Un padecimiento como la enfermedad de Wilson, se destaca en Costa Rica debido a su alta incidencia, por lo tanto, se considera que cada paciente y su familia deben ser conscientes de las necesidades que tienen y deben manifestarlas para que sean atendidas, pero también deben ser responsables de acatar las indicaciones que puedan ayudarles a mejorar su condición.

  • Los pacientes con la enfermedad de Wilson deben contar con un programa específico de fisioterapia a partir del primer día en que son diagnosticados y así evitar las complicaciones musculares, ligamentosas propioceptivos que puedan suceder.

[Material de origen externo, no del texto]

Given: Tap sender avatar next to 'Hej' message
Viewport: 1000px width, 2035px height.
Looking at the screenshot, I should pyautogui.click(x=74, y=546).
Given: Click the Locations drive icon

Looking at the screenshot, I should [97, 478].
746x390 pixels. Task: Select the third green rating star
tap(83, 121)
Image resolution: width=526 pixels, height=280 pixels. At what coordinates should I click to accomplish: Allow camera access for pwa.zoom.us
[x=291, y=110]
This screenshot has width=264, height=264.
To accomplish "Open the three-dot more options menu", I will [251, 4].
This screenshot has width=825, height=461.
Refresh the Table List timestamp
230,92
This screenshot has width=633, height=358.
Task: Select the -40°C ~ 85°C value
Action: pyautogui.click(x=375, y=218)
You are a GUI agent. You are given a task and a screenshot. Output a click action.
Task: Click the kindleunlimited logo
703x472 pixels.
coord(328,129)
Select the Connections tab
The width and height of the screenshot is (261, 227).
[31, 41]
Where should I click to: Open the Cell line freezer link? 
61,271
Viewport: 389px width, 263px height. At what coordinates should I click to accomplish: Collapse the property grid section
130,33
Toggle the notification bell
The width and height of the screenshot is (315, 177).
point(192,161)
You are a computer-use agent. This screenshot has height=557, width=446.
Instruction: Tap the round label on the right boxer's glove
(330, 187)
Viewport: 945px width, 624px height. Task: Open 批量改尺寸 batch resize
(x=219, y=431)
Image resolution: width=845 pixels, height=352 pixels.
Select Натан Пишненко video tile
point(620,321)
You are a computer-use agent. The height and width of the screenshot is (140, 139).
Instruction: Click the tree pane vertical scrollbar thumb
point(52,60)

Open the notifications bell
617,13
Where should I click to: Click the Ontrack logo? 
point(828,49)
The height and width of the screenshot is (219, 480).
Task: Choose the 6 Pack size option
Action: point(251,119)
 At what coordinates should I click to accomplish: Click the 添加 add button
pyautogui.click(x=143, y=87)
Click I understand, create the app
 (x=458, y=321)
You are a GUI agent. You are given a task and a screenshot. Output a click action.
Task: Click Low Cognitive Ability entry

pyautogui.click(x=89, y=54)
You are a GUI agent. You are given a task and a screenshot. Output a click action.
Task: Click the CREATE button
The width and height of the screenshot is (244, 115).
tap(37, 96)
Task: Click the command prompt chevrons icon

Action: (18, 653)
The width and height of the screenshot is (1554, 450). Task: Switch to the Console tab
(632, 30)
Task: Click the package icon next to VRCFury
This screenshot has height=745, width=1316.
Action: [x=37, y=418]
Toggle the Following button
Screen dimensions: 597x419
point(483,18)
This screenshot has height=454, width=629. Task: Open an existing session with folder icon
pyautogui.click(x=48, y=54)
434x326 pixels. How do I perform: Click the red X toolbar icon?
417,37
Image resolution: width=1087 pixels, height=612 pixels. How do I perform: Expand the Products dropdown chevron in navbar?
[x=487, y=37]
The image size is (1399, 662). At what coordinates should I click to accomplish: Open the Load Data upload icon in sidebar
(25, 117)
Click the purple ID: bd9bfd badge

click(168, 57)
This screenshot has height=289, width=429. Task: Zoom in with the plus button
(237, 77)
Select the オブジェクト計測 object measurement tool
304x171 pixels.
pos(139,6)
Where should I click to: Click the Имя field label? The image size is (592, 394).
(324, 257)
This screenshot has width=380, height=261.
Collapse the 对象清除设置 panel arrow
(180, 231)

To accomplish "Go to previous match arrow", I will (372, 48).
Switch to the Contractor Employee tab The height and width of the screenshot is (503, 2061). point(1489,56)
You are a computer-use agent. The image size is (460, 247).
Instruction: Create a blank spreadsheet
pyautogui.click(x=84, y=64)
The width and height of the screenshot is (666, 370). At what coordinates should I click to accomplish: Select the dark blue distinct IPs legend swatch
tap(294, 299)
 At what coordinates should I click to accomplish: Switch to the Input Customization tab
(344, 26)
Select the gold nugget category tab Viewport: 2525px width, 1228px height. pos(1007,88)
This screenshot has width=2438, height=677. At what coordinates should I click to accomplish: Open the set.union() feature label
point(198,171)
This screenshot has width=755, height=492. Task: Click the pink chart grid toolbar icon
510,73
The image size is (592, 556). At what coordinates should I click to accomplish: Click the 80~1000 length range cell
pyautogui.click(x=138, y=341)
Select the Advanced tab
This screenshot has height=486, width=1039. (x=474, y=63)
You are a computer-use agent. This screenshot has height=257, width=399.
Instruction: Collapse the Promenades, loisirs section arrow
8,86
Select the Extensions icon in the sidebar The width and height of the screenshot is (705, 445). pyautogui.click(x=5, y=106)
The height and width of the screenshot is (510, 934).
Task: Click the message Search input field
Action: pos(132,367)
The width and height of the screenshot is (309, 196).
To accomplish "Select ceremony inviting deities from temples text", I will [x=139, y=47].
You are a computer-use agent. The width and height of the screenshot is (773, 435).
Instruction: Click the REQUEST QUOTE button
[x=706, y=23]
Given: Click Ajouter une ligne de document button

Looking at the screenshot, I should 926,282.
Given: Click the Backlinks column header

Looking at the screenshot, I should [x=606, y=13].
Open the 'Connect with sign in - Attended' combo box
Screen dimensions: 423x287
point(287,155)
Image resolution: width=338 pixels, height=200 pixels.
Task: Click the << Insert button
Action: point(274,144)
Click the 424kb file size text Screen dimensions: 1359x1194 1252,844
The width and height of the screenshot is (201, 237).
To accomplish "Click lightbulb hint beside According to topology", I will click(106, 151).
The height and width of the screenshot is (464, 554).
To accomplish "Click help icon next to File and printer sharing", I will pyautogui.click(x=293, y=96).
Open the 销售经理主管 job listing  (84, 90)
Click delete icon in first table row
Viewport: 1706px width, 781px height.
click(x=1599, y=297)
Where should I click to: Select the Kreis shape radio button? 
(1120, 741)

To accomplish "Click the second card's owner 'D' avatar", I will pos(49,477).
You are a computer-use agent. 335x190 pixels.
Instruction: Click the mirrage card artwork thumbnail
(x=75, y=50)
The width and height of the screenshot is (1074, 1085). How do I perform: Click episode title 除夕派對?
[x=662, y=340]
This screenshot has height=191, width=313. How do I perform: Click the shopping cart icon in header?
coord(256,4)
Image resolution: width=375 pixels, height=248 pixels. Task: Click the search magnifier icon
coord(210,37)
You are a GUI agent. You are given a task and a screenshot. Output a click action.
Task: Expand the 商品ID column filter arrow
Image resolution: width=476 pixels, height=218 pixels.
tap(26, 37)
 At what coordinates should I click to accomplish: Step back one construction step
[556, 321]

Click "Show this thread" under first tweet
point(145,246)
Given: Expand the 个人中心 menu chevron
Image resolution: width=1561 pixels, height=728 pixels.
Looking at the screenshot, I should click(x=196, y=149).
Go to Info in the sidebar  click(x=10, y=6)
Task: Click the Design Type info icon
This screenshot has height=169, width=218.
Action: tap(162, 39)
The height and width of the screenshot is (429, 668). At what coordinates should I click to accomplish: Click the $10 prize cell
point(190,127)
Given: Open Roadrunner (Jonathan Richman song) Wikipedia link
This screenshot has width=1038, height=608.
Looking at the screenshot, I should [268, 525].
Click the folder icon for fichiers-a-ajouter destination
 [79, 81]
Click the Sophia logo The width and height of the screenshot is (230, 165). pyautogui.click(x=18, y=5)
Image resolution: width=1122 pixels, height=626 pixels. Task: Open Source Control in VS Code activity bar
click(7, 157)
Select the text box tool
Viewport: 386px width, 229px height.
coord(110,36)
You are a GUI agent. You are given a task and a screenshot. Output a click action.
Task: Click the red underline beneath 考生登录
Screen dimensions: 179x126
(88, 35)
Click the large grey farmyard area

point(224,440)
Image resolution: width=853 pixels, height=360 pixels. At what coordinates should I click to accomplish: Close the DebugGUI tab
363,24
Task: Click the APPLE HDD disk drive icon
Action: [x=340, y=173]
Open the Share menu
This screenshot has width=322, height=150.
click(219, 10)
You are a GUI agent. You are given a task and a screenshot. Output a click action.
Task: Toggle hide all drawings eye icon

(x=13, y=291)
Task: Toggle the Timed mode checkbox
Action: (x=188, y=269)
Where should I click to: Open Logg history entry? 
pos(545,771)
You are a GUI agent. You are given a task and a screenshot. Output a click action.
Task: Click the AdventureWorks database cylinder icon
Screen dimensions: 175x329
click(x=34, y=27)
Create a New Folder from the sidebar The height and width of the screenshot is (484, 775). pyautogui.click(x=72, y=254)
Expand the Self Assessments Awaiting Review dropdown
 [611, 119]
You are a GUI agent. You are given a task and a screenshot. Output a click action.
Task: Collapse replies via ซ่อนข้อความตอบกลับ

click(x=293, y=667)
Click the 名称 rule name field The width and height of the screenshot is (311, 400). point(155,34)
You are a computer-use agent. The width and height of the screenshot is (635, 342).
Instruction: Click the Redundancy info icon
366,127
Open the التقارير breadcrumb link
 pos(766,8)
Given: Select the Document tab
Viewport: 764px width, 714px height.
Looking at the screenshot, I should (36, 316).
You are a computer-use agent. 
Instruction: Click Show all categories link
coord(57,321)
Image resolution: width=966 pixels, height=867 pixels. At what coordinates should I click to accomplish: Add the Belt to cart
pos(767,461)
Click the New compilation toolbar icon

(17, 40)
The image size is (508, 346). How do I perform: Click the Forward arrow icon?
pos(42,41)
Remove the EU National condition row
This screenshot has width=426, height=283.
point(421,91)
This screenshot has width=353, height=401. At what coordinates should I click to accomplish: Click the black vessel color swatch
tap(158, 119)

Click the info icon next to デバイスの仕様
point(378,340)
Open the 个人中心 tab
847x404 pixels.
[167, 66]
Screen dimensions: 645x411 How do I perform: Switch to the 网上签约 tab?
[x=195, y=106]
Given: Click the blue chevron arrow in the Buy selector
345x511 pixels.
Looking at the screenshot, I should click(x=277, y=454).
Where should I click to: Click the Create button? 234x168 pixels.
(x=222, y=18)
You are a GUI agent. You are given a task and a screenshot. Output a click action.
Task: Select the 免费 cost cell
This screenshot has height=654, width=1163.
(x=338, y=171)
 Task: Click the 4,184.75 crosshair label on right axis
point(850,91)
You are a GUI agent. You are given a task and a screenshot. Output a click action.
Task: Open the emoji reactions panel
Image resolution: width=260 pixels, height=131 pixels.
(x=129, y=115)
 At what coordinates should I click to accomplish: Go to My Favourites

  • Al potenciar la funcionabilidad de la persona a través de un programa de fisioterapia, se pueden lograr cambios, adaptaciones físicas y emocionales beneficiosas para cada paciente.
  • Es indispensable realizar un programa de tratamiento fisioterapéutico creativo para llevar a cabo un tratamiento efectivo, y así evitar adaptaciones y la monotonía para el paciente.
  • El abordaje fisioterapéutico debe ser oportuno y temprano para evitar que se pierdan cualidades físicas residuales.
  • Los pacientes deben ser constantes al iniciar el programa de tratamiento fisioterapéutico, para que este cumpla con los objetivos planteados.
  • Estimular el apoyo y el soporte familiar en los pacientes con enfermedad de Wilson, por parte del fisioterapeuta, quien es un agente de cambio en la población afectada.
  • Brindar la educación correspondiente para realizar diferentes tareas en el hogar como parte de una terapia física complementaria.
  • Incluir técnicas de relajación muscular dentro de los programas de rehabilitación, para que el paciente tenga un período de descanso, y a su vez como una inhibición muscular para el control de la espasticidad.
  • La atención integral para el paciente con la enfermedad de Wilson, debe incluir a los diferentes miembros del personal de salud con el fin de brindar una mejor calidad.
  • Debe ser primordial el fomentar en los pacientes estilos de vida saludable, donde se incluya el control de la dieta y la realización de ejercicio físico.
  • Es vital tener un control médico de los familiares de quienes padecen de la enfermedad de Wilson, ya que con un diagnóstico temprano existe la posibilidad de evitar un mayor acúmulo de cobre en el organismo.
  • Llevar un control farmacológico estricto ayuda a mantener una vida saludable, y se estima que combinado con la terapia física, se obtendrán mejores resultados, ya que sin el tratamiento correspondiente puede darse la muerte de quien la padece.
  • Los pacientes que son portadores de la enfermedad de Wilson, deben de realizarse exámenes correspondientes junto con su pareja antes de tomar la decisión de concebir, siendo ésta la enfermedad genética con mayor incidencia en Costa Rica.
  • Es importante que los pacientes con la enfermedad de Wilson reciban atención psicológica, ya que presentan una personalidad muy vulnerable, es importante por otra parte, incluirse a la familia.